Directions: Copy the entries without a single change. Pictures should be dropped.

Records supplied:
□ □ □
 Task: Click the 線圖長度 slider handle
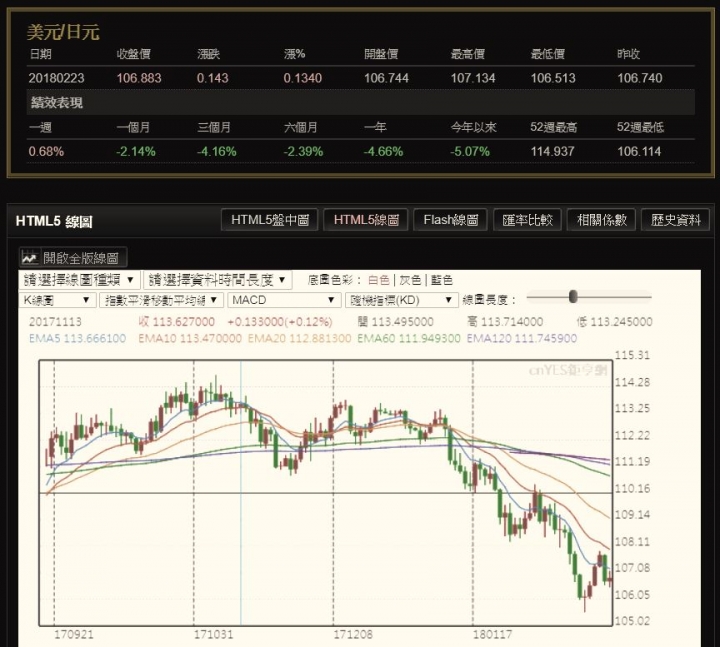pyautogui.click(x=573, y=296)
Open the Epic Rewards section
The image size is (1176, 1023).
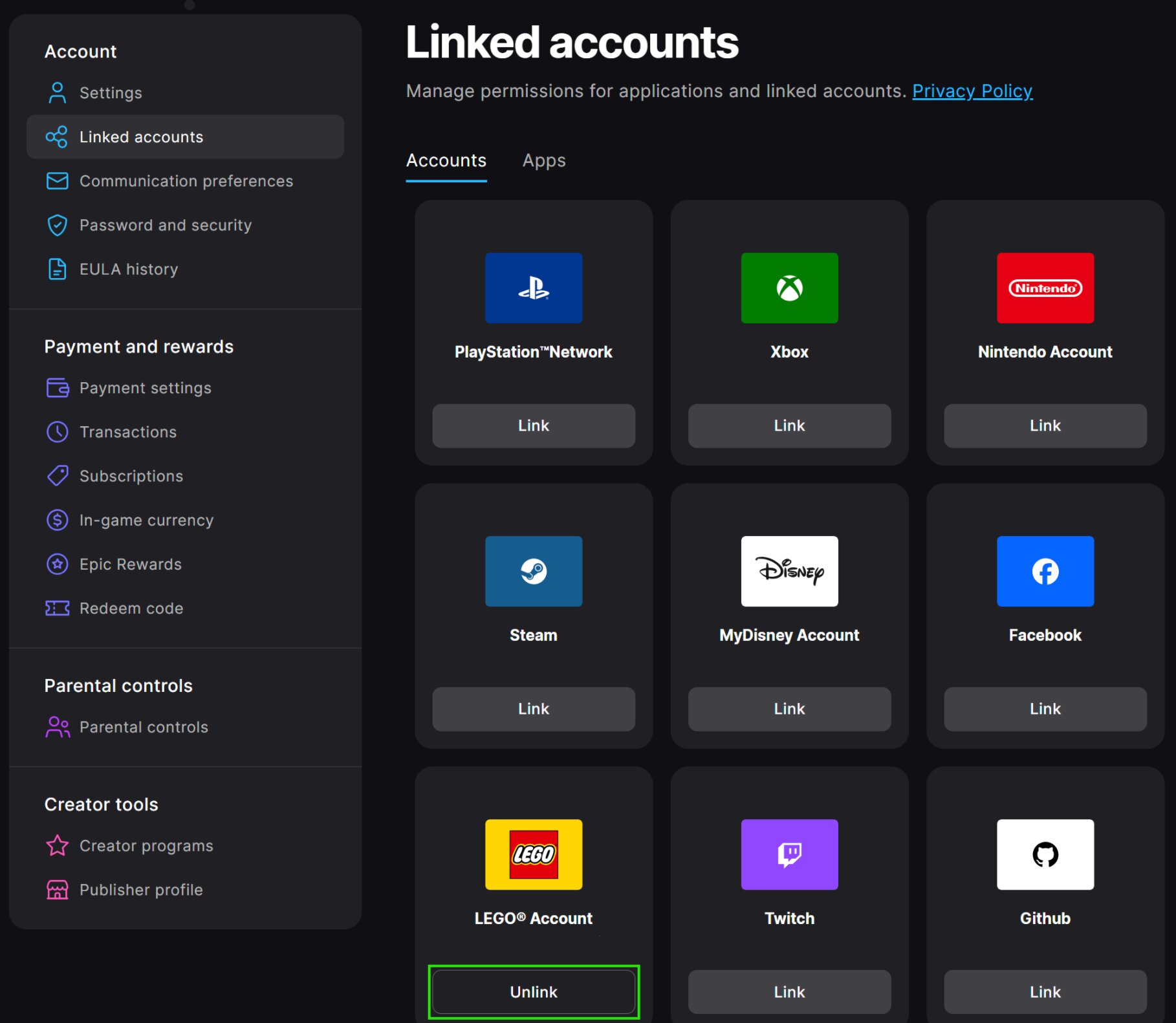[x=130, y=565]
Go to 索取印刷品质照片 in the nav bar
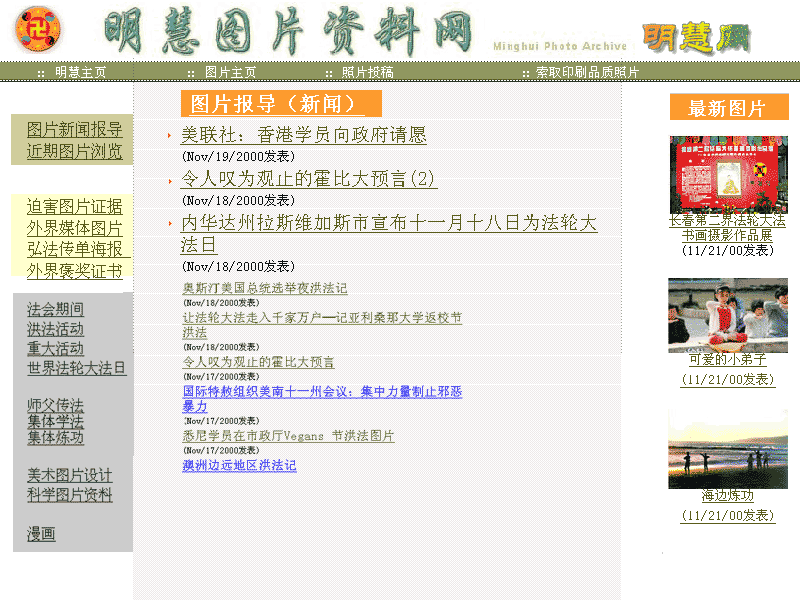The height and width of the screenshot is (600, 800). (x=587, y=72)
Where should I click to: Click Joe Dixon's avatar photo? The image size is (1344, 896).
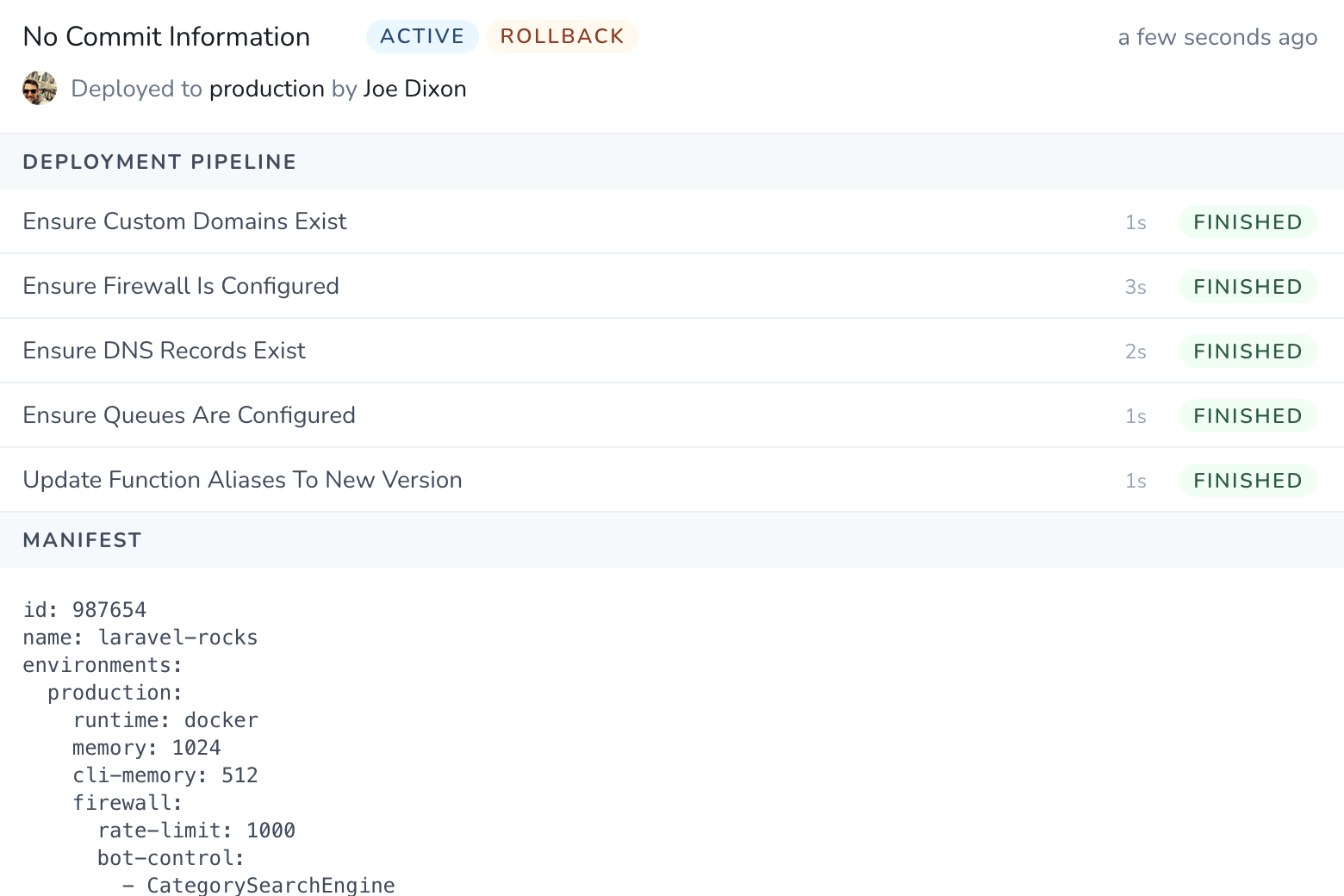[x=40, y=89]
□ □ □
Problem solution:
 Task: Click the 線圖長度 slider handle
pyautogui.click(x=573, y=296)
Open the Epic Rewards section
The image size is (1176, 1023).
[x=130, y=565]
Go to 索取印刷品质照片 in the nav bar
The height and width of the screenshot is (600, 800). (x=587, y=72)
Where should I click to: Click Joe Dixon's avatar photo? The image size is (1344, 896).
[x=40, y=89]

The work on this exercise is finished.